Dean also said that the DNC under Wasserman Schultz had grown too accustomed to dictating to state and local officials which candidates to run and which strategies to pursue. “It’s a different model — it won’t be Bernie or Obama's campaign. It's decentralized, so people work on what they want to work on,” Dean says.

But while Dean talked up Buttigieg’s ability to innovate away from the DNC’s old ways of doing things, others support him because they think he’ll be able to preserve what the DNC has done well.

Daly framed it this way: Ellison may alienate the business wing that Democrats need to bring in cash. Perez may be unable to energize the grassroots base the party wants to turn up grassroots donors. Buttigieg, she says, can do both.

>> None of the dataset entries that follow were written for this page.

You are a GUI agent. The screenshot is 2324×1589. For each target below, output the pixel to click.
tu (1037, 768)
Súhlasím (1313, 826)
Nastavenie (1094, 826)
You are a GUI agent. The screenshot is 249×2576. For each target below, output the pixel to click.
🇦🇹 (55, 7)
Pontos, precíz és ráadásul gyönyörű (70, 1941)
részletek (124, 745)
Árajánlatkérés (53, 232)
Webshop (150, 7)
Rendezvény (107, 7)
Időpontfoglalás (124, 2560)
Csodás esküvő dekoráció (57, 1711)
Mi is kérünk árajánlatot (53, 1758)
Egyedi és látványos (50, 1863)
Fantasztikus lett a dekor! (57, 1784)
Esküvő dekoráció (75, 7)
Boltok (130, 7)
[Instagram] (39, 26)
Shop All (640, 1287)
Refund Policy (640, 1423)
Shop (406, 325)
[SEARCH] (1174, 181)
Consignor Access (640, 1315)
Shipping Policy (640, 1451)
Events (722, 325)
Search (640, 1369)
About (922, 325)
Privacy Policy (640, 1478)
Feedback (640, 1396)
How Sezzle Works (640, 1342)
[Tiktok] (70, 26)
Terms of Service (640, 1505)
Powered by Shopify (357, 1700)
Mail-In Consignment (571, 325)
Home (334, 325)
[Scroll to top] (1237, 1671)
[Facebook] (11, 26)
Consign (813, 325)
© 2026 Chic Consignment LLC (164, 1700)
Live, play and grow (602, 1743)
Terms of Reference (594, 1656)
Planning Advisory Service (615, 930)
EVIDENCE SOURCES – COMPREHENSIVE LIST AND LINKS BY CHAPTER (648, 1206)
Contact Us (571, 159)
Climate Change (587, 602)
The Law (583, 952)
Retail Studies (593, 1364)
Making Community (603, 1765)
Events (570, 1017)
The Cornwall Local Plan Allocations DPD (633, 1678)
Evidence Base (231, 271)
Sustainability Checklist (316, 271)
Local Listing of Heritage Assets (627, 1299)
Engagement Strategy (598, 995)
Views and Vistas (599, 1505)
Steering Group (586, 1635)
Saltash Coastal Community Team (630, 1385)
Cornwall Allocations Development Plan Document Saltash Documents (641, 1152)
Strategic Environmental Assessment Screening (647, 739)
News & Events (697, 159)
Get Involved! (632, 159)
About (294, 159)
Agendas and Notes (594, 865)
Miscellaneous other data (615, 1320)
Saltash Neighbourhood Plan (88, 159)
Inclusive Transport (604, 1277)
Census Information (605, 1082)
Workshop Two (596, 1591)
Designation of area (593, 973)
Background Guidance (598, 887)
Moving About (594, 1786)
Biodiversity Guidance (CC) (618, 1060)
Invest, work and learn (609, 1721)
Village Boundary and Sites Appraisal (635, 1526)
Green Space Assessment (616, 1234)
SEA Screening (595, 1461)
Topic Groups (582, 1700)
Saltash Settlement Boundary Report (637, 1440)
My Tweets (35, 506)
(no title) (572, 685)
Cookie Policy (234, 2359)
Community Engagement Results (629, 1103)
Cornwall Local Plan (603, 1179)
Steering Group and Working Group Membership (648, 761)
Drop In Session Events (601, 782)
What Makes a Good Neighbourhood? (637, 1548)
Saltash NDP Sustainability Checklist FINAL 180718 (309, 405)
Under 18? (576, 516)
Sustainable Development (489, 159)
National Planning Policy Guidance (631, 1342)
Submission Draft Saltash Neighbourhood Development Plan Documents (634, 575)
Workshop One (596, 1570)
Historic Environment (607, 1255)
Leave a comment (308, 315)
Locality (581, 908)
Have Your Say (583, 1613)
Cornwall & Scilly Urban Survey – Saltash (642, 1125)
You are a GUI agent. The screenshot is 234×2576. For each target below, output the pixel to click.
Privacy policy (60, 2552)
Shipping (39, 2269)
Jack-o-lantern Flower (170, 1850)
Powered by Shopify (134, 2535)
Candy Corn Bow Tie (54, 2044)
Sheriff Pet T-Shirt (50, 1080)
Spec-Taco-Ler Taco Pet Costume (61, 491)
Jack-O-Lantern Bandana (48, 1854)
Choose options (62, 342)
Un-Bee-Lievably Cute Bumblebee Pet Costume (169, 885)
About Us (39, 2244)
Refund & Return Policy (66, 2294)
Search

“I haven’t seen Ellison prove that he would be the strongest candidate to bring in the money the DNC needs,” Daly says. “I’m not calling Ellison an extremist, but I’ve seen Pete work with large donors and his ability to talk to both crowds and bring them both together under the Democratic tent.”

The key question of the race: Is the party in crisis?

When the DNC meets in Atlanta on Saturday, a range of factors will weigh on committee members’ minds — the candidates’ personal outreach and lobbying, their plans for rebuilding the party, and their capacity for fundraising.

But people on all sides of the race will acknowledge that there’s a perhaps more important question cleaving the two parts of the party — to what extent the Democratic Party is in a state of crisis.

Symone Sanders, a former adviser to Bernie Sanders who later worked on Hillary Clinton’s campaign, says Ellison is the candidate for those most determined to steer the party ship in a new direction: “Keith represents the fresh way of thinking — he’s never been in the administration; he’s always been willing to do things a little differently.”

Others say Ellison poses unnecessary risks. Senior Democrats in Congress, such as House Minority Leader Nancy Pelosi (D-CA), have argued that Clinton would have won without a few bad breaks, Russian intervention, and FBI head James Comey’s email investigation. To throw that away in exchange for the unproven approach Sanders represents, they argue, would be madness — particularly given that Obama’s coalition carried two presidential elections already.

“There is a component of this that has become a battle between those who want to blow up the Democratic Party completely and those who want to build on what Hillary Clinton built,” says Peter Daou, a former Clinton adviser who supports Perez. “There is a relatively small faction of progressives who are die-hard Bernie supporters, some Jill Stein supporters, who really believe that the Democratic Party is broken and needs to be broken up.”

Daou added: “[Clinton] won by 3 million votes — if not for 80,000 voters in swing states, we’d be lauding what an amazing victory she had and how Dems were in the ascendancy. That’s my argument: Don’t throw away what Hillary did.”